Tackling the Triceps (and all the other arm muscles + legs)

My legs and heart are at their best fitness in a long time but my arms… not so much. I’ve been struggling with my eating disorder for a while which isn’t aided with my picky eating. In my recovery I have been feeling less dizzy, have been able to stay awake without feeling drowsy for longer periods of time and have even been able to help with some physically demanding tasks. However, when the time comes to replace the water jug I struggle a lot. I struggle with all lifting for that matter.

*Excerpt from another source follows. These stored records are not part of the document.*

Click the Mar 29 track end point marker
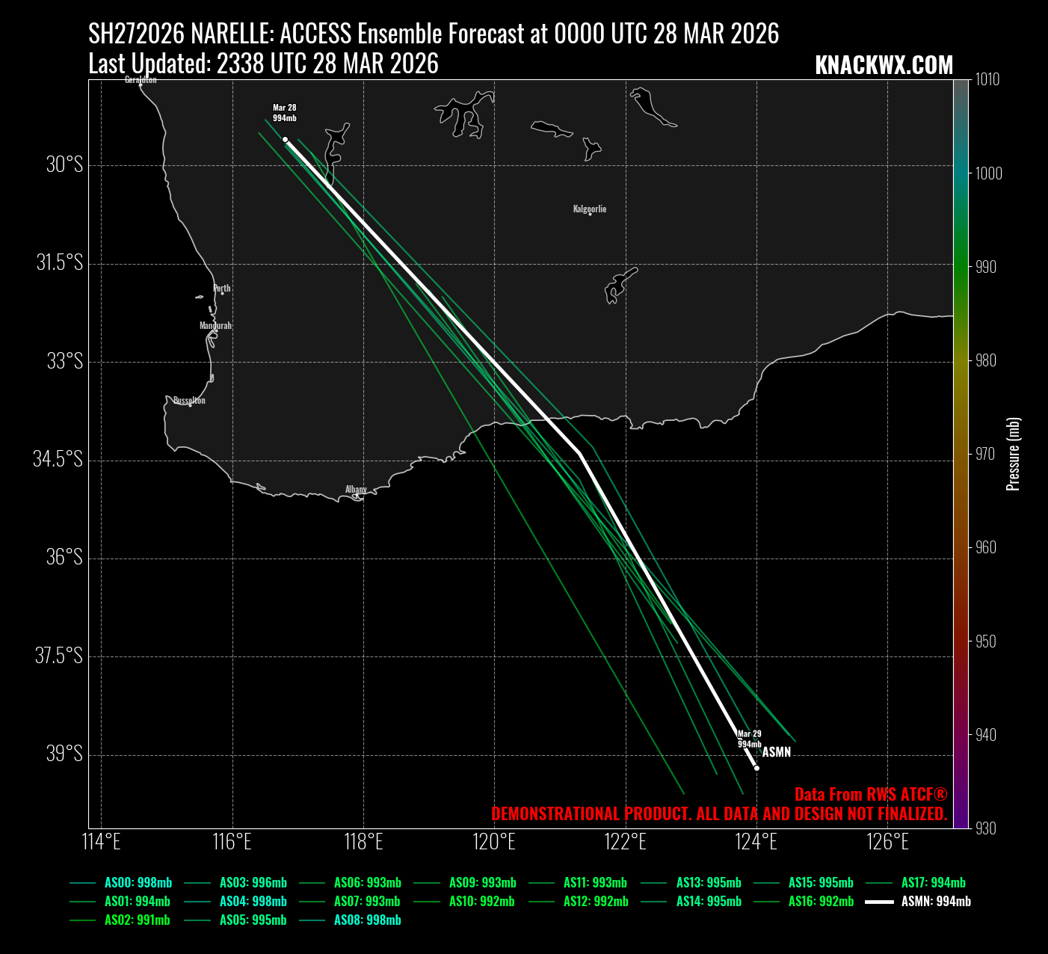 (756, 768)
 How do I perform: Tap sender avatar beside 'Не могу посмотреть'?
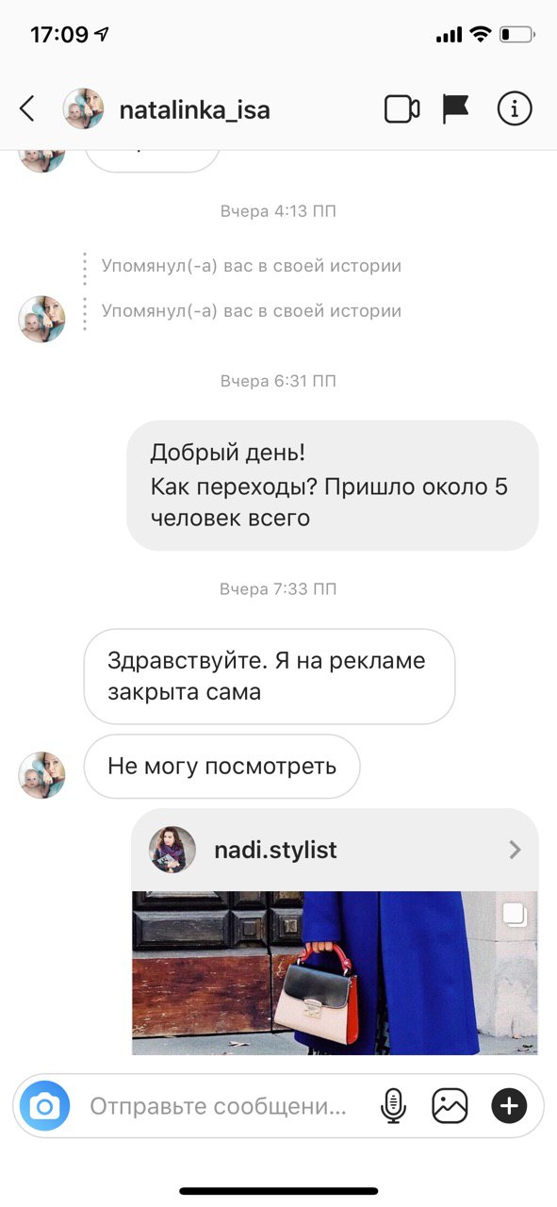pos(42,775)
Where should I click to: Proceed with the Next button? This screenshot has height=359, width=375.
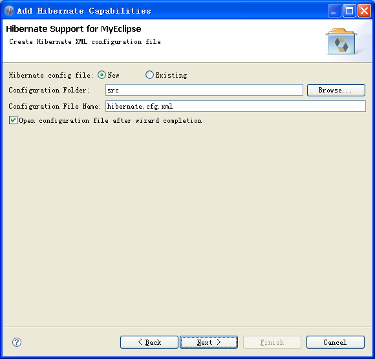[209, 342]
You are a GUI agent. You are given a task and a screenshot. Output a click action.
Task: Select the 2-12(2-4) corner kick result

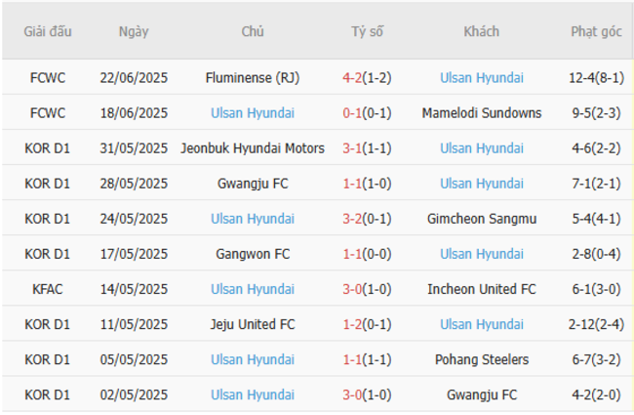[596, 324]

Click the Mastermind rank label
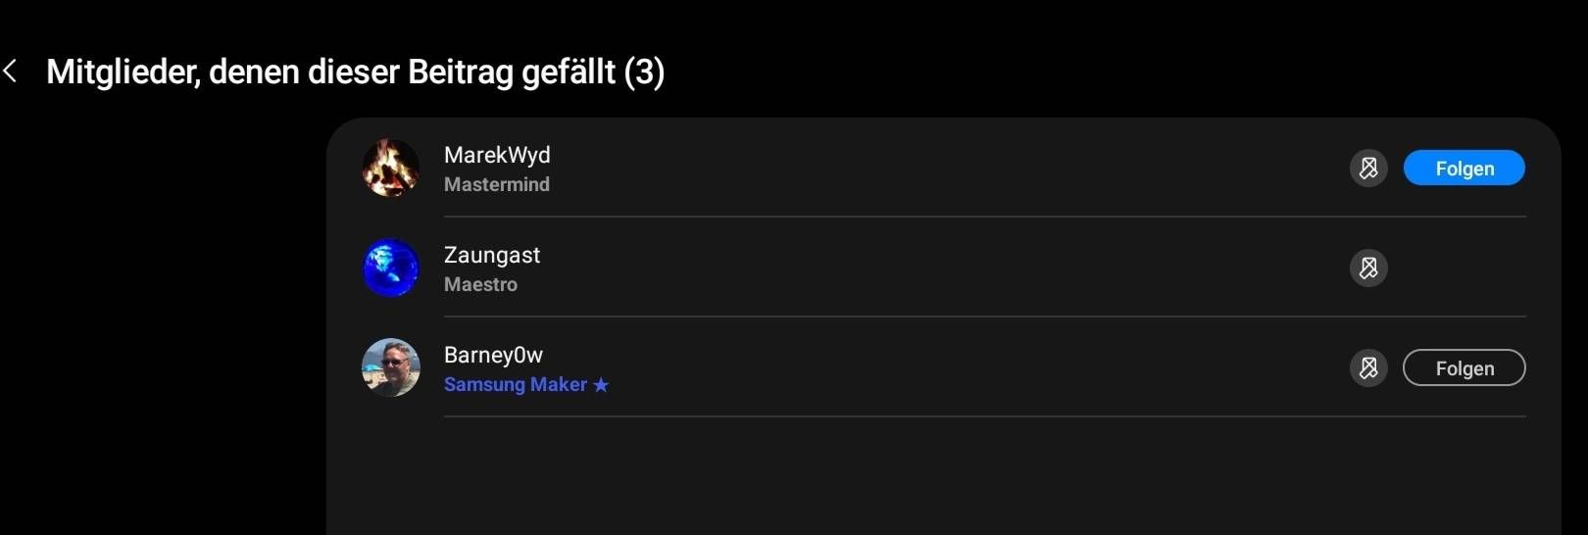click(497, 184)
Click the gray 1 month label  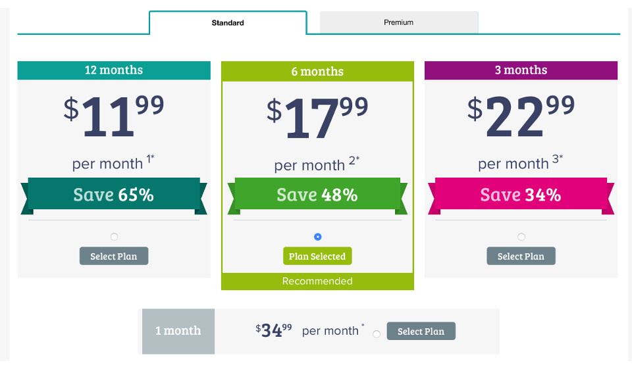[178, 331]
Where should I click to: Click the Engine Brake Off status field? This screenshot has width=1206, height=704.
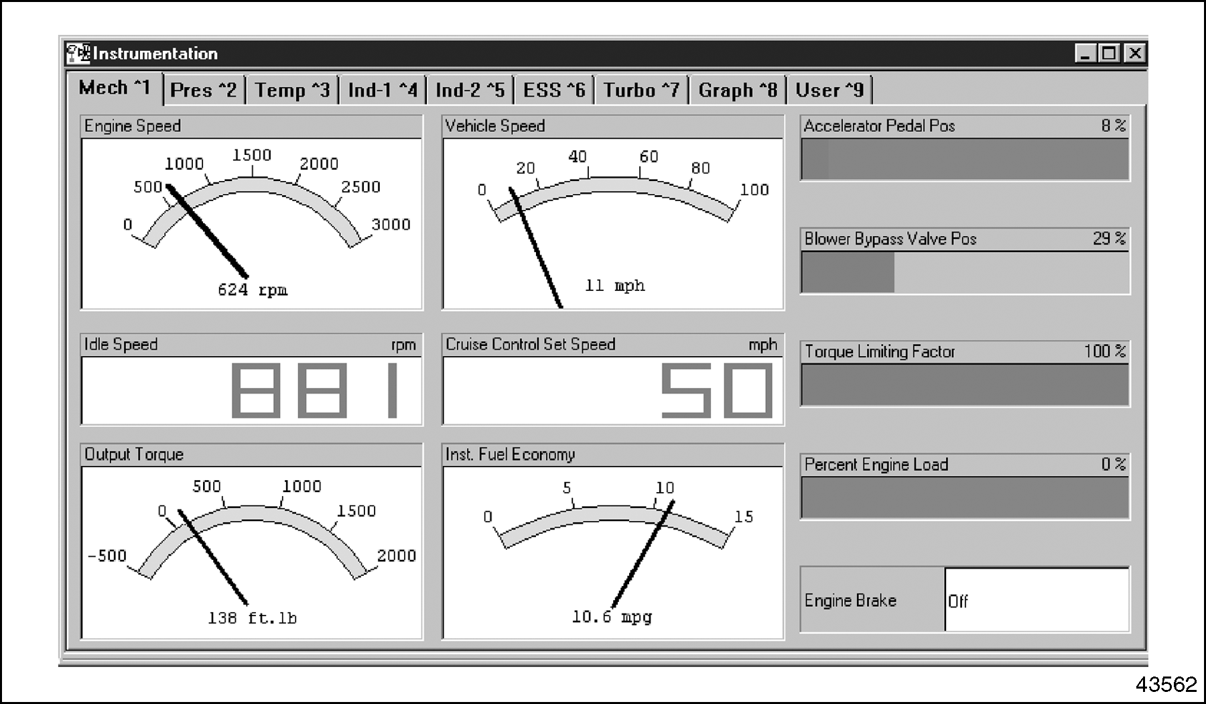pyautogui.click(x=1036, y=600)
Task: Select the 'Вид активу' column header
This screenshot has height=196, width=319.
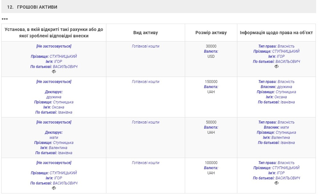Action: coord(145,33)
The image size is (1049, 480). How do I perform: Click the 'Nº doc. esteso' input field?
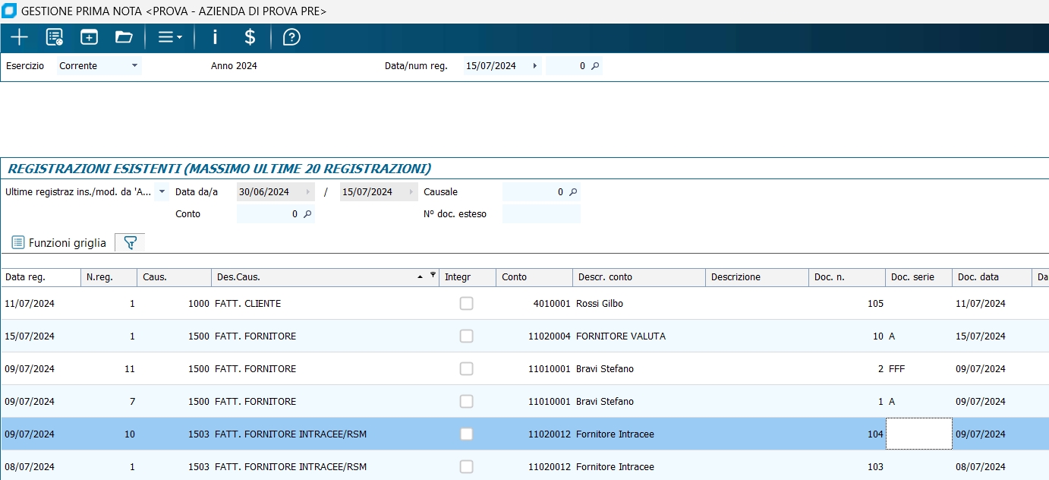tap(541, 214)
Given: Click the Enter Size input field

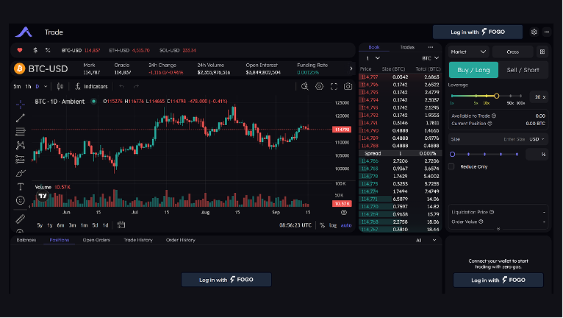Looking at the screenshot, I should point(507,138).
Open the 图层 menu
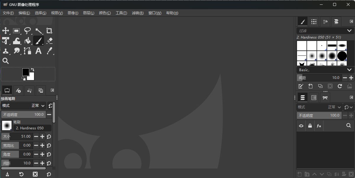The width and height of the screenshot is (355, 178). click(x=88, y=13)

My arms are the skinniest part of my body and have very little muscle mass so I want to change it. I have started doing more arm related exercises at the gym, and instead of focusing on how much weight I can curl, I focus on how long I can do it for.

My plan

I choose a weight that doesn’t feel to heavy but still gives me something to push myself with and do 3 sets until failure. This means that 1 rep counts as as many reps I can do without giving up. I then wait between each set and continue on. My plan is to continue doing this and changing the weights as they get easier to keep it a challenge.

I need to ensure I stay motivated to go to the gym so I have planned to go with my mother so we hold accountability for each other.

Even though this is a new focus for me, I am still going to be pairing it with my leg exercises so I get a full body workout every time I go to the gym. That way if my body does end up aching after working out, I don’t have to deal with a pain filled ‘leg day’.